Show every line in the records below that contains the word "style".

Collection entries:
= = =

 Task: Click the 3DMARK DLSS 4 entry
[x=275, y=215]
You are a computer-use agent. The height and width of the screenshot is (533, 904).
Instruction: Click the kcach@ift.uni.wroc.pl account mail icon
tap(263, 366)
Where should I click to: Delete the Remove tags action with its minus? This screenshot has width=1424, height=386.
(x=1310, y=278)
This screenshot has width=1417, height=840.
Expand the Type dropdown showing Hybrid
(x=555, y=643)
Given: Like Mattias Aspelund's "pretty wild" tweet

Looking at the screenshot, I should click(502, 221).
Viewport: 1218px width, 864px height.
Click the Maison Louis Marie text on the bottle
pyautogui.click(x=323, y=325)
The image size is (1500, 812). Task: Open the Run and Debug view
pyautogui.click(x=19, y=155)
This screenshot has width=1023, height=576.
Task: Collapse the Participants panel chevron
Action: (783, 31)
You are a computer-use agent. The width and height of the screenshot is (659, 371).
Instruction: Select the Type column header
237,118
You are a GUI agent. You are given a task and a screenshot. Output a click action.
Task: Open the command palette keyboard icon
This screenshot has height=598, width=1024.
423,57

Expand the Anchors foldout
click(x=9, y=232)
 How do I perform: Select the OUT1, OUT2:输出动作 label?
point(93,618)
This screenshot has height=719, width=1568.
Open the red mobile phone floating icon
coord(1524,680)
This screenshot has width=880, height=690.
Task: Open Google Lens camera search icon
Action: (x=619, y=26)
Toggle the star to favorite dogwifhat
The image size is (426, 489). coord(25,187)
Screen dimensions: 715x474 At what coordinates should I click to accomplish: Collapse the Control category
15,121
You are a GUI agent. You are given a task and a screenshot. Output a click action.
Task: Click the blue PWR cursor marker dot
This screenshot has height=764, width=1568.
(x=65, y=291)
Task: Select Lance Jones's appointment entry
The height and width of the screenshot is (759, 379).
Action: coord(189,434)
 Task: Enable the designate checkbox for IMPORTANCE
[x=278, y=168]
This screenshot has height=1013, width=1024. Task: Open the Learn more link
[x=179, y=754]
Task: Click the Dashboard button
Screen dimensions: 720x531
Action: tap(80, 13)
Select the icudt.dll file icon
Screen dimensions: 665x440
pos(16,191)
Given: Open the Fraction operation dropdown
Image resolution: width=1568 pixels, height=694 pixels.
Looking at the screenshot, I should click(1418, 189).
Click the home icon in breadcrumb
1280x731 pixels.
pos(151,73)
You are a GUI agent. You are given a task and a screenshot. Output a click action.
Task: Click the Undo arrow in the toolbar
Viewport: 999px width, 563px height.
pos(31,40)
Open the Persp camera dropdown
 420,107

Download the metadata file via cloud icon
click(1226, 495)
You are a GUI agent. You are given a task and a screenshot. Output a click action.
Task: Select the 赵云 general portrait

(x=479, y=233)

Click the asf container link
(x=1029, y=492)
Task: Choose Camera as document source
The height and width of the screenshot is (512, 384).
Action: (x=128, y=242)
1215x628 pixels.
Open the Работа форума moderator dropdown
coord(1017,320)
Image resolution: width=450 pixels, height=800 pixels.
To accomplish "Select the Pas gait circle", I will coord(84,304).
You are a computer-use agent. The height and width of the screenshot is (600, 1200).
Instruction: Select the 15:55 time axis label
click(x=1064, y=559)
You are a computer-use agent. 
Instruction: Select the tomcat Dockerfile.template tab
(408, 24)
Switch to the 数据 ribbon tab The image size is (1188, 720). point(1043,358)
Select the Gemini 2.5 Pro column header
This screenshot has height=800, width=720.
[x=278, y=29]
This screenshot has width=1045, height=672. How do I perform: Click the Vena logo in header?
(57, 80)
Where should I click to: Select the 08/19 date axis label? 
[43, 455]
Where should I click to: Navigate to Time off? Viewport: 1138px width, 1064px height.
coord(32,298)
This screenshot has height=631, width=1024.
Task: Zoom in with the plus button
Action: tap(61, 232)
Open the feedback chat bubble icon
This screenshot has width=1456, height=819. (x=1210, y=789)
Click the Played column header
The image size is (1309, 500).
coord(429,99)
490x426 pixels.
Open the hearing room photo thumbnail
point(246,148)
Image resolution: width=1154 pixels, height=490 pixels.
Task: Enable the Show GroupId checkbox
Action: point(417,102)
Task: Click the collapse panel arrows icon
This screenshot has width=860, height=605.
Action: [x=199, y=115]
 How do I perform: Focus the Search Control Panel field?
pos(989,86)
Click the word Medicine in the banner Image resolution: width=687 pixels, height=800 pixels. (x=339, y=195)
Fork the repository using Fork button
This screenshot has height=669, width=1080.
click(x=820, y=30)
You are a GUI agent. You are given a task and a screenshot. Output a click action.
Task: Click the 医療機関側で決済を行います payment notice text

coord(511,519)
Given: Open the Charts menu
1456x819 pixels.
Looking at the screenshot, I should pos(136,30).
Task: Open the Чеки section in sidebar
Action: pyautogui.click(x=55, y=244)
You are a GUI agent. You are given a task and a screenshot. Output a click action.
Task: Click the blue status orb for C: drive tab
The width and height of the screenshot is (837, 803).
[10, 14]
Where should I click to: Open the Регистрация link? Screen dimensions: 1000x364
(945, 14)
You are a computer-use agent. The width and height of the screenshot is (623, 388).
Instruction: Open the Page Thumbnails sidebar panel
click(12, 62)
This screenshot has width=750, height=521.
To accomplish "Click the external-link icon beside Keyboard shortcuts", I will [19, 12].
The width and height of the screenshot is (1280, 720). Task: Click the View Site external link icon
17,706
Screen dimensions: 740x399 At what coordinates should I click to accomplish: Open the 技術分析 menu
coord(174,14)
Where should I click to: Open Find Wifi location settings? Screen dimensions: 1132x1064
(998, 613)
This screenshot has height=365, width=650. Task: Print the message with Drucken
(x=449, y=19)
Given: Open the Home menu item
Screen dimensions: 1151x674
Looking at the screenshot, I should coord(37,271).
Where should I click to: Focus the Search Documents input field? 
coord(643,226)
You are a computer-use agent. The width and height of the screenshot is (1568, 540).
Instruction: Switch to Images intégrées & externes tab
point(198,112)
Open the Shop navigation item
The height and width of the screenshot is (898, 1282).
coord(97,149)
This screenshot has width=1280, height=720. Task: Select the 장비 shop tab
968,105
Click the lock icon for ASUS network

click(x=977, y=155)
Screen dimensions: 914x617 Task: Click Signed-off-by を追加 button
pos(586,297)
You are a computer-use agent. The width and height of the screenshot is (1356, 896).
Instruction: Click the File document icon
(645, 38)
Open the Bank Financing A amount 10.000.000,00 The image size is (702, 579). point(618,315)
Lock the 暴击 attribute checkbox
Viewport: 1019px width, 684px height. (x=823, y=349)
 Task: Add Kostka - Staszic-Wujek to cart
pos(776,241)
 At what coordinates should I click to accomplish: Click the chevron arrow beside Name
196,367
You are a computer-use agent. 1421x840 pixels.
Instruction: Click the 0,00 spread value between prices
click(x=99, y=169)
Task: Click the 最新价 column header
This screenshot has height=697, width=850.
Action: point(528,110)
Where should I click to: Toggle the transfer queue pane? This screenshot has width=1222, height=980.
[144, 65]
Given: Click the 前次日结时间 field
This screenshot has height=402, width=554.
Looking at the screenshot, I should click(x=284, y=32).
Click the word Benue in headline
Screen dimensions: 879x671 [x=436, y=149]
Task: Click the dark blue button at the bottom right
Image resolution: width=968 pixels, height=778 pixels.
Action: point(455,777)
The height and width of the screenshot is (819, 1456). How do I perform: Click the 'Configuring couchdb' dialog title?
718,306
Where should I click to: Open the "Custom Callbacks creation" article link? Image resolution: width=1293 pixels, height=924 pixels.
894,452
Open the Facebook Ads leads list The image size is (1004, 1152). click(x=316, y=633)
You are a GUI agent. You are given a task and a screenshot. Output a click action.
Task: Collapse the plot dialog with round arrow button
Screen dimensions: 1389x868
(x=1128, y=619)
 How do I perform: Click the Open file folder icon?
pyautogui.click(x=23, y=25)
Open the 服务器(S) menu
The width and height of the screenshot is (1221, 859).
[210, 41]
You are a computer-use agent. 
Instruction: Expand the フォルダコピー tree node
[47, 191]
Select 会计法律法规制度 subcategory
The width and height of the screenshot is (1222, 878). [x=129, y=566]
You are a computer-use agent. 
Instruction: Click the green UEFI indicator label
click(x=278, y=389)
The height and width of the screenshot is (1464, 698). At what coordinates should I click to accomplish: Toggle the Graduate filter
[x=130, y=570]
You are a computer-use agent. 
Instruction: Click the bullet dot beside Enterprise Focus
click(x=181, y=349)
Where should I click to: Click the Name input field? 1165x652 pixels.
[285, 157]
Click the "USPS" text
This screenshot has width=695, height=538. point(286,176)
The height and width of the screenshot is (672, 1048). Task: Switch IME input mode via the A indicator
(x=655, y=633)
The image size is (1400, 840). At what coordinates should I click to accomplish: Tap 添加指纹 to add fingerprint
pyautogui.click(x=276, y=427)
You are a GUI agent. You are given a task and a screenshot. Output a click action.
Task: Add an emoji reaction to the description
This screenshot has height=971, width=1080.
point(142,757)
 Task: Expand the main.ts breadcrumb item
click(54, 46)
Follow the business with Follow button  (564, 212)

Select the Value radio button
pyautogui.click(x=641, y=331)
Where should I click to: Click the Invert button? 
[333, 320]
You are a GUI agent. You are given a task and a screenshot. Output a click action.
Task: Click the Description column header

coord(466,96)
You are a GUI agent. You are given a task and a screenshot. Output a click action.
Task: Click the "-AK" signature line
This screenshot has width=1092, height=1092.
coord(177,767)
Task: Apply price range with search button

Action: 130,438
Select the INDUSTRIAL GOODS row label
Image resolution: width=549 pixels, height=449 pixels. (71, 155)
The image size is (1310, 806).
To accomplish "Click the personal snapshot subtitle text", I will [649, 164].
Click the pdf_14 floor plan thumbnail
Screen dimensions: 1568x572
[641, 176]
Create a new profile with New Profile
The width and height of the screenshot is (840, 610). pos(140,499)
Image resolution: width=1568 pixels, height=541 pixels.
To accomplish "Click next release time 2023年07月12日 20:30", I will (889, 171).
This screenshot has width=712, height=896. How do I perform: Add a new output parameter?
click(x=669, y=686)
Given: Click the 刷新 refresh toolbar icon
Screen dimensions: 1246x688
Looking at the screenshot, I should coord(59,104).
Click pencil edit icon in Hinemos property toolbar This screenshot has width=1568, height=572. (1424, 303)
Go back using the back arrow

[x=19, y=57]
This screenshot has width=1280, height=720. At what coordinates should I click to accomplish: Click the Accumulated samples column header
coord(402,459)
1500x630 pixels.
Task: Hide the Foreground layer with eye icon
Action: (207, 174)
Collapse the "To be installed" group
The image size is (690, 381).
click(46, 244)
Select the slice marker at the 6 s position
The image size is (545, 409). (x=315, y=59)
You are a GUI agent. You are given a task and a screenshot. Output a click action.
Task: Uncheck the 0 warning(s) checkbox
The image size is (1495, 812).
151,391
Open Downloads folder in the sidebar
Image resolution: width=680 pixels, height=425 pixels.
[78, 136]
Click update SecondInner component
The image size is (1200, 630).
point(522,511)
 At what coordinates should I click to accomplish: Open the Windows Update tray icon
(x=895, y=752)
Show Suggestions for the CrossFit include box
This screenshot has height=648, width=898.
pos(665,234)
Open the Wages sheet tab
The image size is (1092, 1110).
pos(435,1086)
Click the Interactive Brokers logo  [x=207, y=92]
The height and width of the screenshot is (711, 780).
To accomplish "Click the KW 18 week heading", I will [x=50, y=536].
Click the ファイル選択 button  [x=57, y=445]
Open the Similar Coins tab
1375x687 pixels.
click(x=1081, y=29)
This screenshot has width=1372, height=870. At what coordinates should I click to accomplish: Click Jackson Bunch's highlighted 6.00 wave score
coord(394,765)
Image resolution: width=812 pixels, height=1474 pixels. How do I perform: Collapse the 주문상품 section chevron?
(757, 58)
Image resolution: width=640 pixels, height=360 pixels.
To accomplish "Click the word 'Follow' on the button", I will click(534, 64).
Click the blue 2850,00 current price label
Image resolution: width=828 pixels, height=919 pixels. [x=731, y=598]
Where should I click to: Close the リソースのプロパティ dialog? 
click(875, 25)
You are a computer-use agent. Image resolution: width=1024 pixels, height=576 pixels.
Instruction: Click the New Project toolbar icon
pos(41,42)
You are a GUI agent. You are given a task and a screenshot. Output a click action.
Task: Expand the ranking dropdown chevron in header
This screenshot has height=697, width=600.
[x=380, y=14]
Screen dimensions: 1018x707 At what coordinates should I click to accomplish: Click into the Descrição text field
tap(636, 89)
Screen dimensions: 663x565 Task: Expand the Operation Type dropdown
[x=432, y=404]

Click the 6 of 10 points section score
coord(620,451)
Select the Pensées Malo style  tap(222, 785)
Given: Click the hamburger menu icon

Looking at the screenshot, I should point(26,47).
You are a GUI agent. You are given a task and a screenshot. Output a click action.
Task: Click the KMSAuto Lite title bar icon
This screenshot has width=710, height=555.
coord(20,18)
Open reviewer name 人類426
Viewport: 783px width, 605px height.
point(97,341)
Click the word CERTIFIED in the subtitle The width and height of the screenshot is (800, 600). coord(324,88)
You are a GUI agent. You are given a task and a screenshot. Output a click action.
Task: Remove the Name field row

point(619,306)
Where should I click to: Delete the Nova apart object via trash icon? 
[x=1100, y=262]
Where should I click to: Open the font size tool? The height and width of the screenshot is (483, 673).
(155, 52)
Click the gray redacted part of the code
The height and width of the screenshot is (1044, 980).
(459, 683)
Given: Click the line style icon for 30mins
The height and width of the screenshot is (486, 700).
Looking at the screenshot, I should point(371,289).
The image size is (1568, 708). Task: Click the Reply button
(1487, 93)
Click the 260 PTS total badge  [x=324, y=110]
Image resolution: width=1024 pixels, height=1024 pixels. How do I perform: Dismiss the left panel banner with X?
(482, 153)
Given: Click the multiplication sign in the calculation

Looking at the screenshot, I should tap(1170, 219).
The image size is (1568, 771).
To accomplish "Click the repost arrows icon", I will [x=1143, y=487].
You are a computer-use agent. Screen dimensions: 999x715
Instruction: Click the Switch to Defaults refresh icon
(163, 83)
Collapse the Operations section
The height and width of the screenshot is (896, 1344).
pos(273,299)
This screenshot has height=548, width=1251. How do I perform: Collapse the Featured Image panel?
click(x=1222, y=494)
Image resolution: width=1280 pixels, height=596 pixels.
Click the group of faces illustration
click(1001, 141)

= = =

### SOLUTION
Select the Pensées Malo style  tap(222, 785)
Given: Click the line style icon for 30mins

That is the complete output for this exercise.